In January 2010, it made an offer to buy Carso Telecom and Telmex International ($21 billion for Telmex) in order to better compete against Spain's Telefonica and Malaysia's Telekom Malaysia. The acquisition was approved by the CFC (Comisión Federal de Competencia) Antitrust Office in Mexico on February 11, 2010. América Móvil had once been Telmex' mobile division, but had grown far larger than its former parent since its spinoff in 2001.

In early August 2013, América Móvil offered to take over the remaining 70% stake of the Dutch telecommunications company KPN for 7.2 billion Euros ($9.49 billion). América Móvil currently owns close to 30% of KPN. The Dutch government has warned against this acquisition quoting it as a threat to national security. The Dutch government's intervention comes after the council representing employees of KPN urged authorities to halt América Móvil's planned bid.

In 2018, the company's chief executive Daniel Hajj announced that América Móvil is seeking a TV license in Mexico.

In January 2019, America Movil announces the acquisition of Telefonica's operations in Guatemala and El Salvador for $333 million and $315 million respectively. However, the agreement for Telefonica Moviles and Telefonica Multiservicios in El Salvador, under the Movistar brand, was cancelled by mutual agreement with Telefonica in 2020 due to the conditions imposed by the monitoring of competition in El Salvador.

Monopoly issues
In 2012, the OECD estimated that lack of competition in telecommunications had cost the economy of Mexico $25 billion per year.
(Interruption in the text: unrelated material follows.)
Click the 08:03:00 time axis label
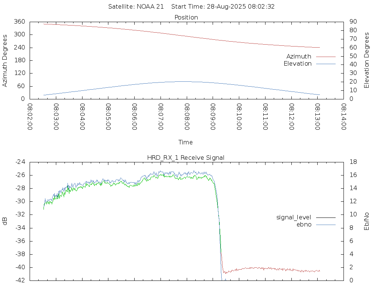The image size is (384, 288). point(56,117)
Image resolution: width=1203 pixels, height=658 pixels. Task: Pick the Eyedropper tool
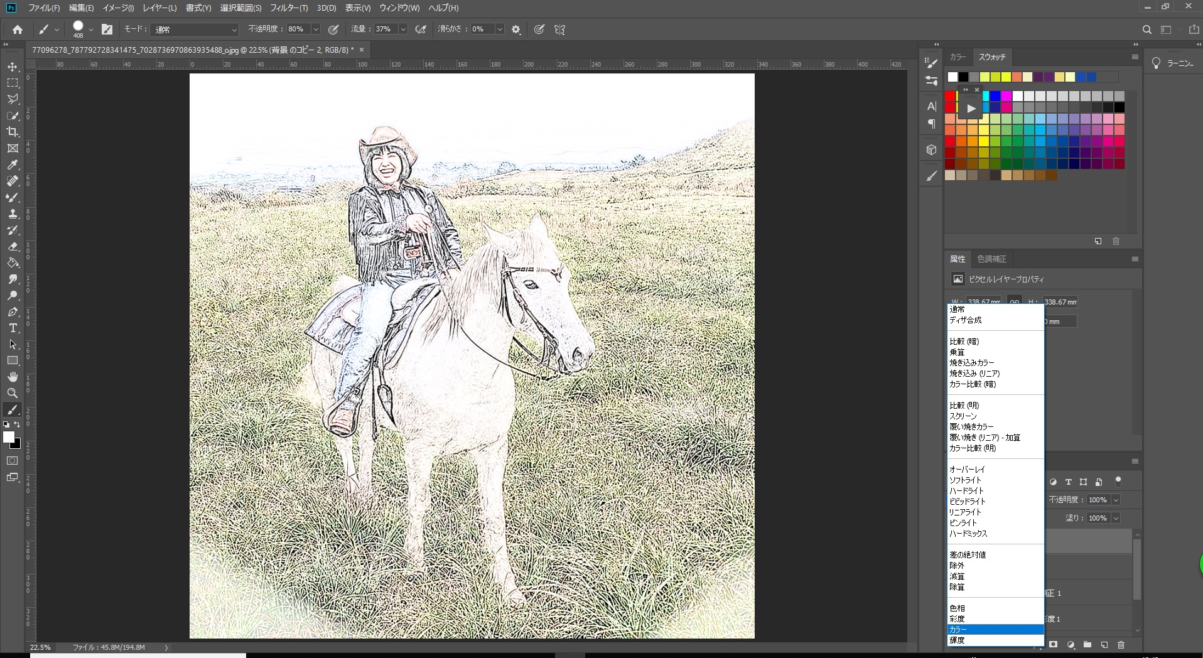[13, 165]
The company was accused of charging especially high interconnectivity fees to thwart the competition. During the years before 2010, due to stricter regulations throughout Latin American countries, América Móvil's market shares shrunk and Telefónica gained grounds there. In 2013, América Móvil held 75% of the Mexican telecommunications market, which led the government to lead major antitrust reforms.

Description
The company's world headquarters are located in Mexico City, Mexico. Its Mexican subsidiary Telcel is the largest mobile operator in that country, commanding a market share in excess of 70%. The company operates under its Claro subsidiaries in many countries in Latin America and the Caribbean, these include the Dominican Republic, Costa Rica, El Salvador, Guatemala, Honduras, Nicaragua, Peru, Argentina, Uruguay, Chile, Paraguay, Puerto Rico, Colombia and Ecuador. In Brazil it also operates Claro and other subsidiary Embratel. It owns 14,86% of KPN in the Netherlands and has done a bid on 100% of the shares. The group has also fully consolidated the Telekom Austria Group into its financial reporting, owning 51.0% of its shares and using the Austrian operator to expand América Móvil's European network.
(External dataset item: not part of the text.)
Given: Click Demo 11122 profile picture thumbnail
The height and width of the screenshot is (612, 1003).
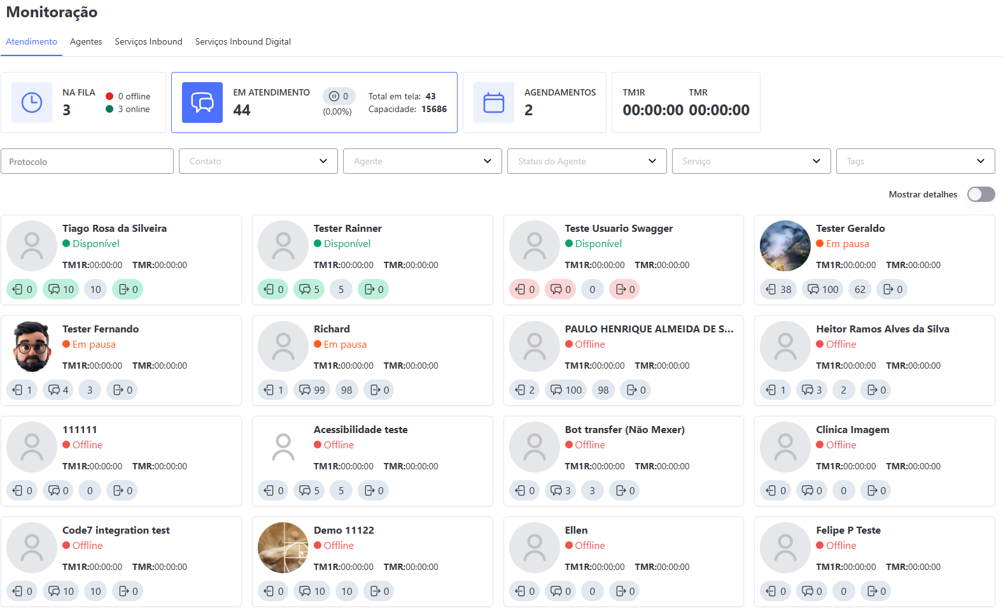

, the company was one of the top four telecommunications companies in the world and boasted 290,000 kilometres of Fiber-optic cable, making it the largest in infrastructure.

, América Móvil registered an annual profit of $5 billion. With assets of over $67 billion (), the company is currently the largest company in Mexico by assets with Banorte very closely behind them with assets of over $59 billion () It is highly likely that the company will buy a group of companies with at least $29 billion in assets in 2013 in the pension, insurance, payroll, currency exchange and mutual funds industries to secure their position as the most asset rich company in Mexico. And with a market value of over $93 billion (), the company is currently the most valuable in Mexico, more than the next three most valuable companies combined.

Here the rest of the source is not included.